By James Attwood
Oct. 27 (Bloomberg) -- A rebound in the U.S. dollar is the biggest risk for Latin American stocks as they head for their steepest rally in nearly two decades, Citigroup Inc. said.
The dollar may rise against regional currencies early next year as investors anticipate an increase in U.S. interest rates by the Federal Reserve, Citigroup strategists Geoffrey Dennis and Jason Press wrote in a note to clients. There has been a “tight correlation” between a falling dollar and rising Latin American equities since 2002, they said.
The MSCI Latin America Index has gained 85 percent this year, the most since 1991. Brazil’s Bovespa index has rallied 68 percent in 2009 while the real appreciated 33 percent against the dollar, the most among the 16 most-traded currencies.
“The biggest fundamental risk of a decent correction in regional equities is, therefore, a bounce in the dollar,” the strategists wrote. “As markets enter 2010, the timing of the first Fed move will come closer and the dollar could bounce, triggering a more severe correction in regional equities.”
The Fed may start increasing borrowing costs around the middle of 2010, accelerating the dollar’s gains, the strategists wrote. A similar scenario in the second quarter of 2004 preceded a 22 percent fall in the MSCI Latin America Index, they said.
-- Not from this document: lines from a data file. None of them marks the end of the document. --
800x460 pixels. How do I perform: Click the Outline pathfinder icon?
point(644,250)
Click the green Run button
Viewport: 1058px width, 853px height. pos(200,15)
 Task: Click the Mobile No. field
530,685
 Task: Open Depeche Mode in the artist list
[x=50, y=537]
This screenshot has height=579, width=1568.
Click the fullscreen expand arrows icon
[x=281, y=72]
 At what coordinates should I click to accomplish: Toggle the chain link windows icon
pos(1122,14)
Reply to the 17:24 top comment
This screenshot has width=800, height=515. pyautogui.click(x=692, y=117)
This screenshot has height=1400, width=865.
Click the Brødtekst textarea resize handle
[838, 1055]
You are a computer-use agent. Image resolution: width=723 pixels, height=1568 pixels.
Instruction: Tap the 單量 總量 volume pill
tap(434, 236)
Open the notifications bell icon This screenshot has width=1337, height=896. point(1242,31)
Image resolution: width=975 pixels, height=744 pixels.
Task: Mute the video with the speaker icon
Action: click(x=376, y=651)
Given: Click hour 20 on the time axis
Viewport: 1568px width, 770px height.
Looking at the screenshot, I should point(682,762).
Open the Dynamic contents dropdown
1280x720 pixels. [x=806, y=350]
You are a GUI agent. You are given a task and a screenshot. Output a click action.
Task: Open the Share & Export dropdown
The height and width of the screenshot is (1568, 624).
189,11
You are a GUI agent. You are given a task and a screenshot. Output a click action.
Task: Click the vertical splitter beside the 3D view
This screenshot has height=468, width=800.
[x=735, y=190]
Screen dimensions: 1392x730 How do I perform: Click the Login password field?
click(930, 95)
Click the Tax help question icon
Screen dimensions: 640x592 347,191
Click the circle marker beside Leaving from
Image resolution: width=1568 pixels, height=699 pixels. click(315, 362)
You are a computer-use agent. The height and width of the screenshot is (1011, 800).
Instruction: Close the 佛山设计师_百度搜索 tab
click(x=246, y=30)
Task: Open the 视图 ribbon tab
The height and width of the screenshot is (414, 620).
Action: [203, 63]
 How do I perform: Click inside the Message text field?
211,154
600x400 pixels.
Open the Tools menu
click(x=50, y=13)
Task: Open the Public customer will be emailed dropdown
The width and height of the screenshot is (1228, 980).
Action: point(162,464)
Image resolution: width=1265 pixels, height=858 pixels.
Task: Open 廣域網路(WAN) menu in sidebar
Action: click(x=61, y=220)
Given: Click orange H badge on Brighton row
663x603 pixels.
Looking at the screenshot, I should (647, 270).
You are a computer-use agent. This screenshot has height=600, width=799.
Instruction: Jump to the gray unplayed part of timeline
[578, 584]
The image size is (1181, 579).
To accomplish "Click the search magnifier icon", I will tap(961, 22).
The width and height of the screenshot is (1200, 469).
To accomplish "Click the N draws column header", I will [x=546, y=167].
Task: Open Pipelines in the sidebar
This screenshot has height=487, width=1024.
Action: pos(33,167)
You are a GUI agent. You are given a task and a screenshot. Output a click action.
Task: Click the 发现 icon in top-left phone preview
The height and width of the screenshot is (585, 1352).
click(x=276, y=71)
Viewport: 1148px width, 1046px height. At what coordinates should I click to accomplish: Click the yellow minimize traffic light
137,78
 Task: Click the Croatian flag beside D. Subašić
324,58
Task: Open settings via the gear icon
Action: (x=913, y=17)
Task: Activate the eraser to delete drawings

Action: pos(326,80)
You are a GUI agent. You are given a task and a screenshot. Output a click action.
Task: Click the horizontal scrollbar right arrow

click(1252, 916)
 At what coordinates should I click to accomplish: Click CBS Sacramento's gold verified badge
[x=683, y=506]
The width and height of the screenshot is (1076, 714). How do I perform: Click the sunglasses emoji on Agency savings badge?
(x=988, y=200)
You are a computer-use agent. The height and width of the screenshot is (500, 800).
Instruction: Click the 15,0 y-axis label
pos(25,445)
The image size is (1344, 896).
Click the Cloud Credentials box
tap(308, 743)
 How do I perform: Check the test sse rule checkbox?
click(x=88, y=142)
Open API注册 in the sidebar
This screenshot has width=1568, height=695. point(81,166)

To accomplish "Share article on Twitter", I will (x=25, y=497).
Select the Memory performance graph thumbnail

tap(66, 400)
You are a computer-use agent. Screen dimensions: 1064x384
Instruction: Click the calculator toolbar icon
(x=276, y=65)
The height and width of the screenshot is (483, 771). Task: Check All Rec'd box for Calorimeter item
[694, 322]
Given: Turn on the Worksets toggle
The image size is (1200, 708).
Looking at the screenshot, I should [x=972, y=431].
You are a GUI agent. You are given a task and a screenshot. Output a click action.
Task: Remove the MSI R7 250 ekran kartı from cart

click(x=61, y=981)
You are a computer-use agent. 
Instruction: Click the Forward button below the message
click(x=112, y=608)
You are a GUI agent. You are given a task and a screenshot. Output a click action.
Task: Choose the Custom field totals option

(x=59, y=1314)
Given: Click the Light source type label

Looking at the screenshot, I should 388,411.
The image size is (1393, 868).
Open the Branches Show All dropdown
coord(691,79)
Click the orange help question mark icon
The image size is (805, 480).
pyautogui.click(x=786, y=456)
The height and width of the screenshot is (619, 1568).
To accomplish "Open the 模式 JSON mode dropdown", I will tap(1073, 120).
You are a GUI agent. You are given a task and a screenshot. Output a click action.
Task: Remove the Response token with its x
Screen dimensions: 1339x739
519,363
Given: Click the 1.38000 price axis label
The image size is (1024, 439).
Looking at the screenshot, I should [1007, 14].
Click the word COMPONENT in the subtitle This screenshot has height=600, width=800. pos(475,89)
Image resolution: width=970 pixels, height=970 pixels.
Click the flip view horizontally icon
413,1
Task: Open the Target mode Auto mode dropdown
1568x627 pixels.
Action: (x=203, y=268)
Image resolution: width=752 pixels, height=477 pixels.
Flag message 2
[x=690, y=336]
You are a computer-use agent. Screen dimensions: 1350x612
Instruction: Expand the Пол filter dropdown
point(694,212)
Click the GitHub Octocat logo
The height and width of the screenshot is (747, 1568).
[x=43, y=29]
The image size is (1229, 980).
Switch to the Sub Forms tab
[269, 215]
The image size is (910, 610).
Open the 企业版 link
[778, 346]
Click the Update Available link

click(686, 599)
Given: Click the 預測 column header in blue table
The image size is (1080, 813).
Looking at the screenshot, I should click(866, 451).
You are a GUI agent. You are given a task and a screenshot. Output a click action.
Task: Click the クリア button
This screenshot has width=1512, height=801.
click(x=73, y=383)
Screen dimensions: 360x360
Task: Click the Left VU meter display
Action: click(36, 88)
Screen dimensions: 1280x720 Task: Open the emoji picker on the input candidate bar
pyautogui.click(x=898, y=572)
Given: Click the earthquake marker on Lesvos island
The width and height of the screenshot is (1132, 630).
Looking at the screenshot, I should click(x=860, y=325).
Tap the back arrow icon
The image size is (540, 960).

The dollar has dropped 12 percent in the past year against a basket of six major currencies as the Fed, led by Chairman Ben S. Bernanke, cut rates to near zero in an effort to lift the U.S. economy out of its worst recession since the 1930s. New York University professor Nouriel Roubini said the dollar will eventually “bottom out” as the Fed raises borrowing costs and withdraws stimulus measures.
Valuations
Emerging-market stocks dropped the most in two months today after India’s central bank increased its inflation forecast and ordered lenders to keep more cash in government bonds, spurring speculation Governor Duvvuri Subbarao will raise borrowing costs by year-end.
The MSCI Latin America index’s 6.6 percent slide in the last six days isn’t cause for concern and prospects of a multi- year bull market are supported by a recovering global economy and “sound fundamentals” in the region, they wrote.
“Valuations are not a concern as prices typically move ahead of earnings early in a bull market,” Dennis and Press wrote. “Investors should buy any corrections.”
Brazilian stocks are inexpensive even after this year’s Bovespa rally and cutting allocations may be “hazardous” for investors, Goldman Sachs Group Inc. said. The Bovespa may top 85,000 by the middle of next year, Stephen Graham, a Sao Paulo- based analyst wrote in a note distributed yesterday.
Underweight Mexico
A “correction” in Latin American equities is more likely early next year than late this year, the Citigroup strategists wrote, reiterating a preference for Brazil over Mexico.
They kept Mexican stocks “underweight,” citing the risk of a sovereign credit rating downgrade after the government’s 2010 revenue proposal was “severely watered down.”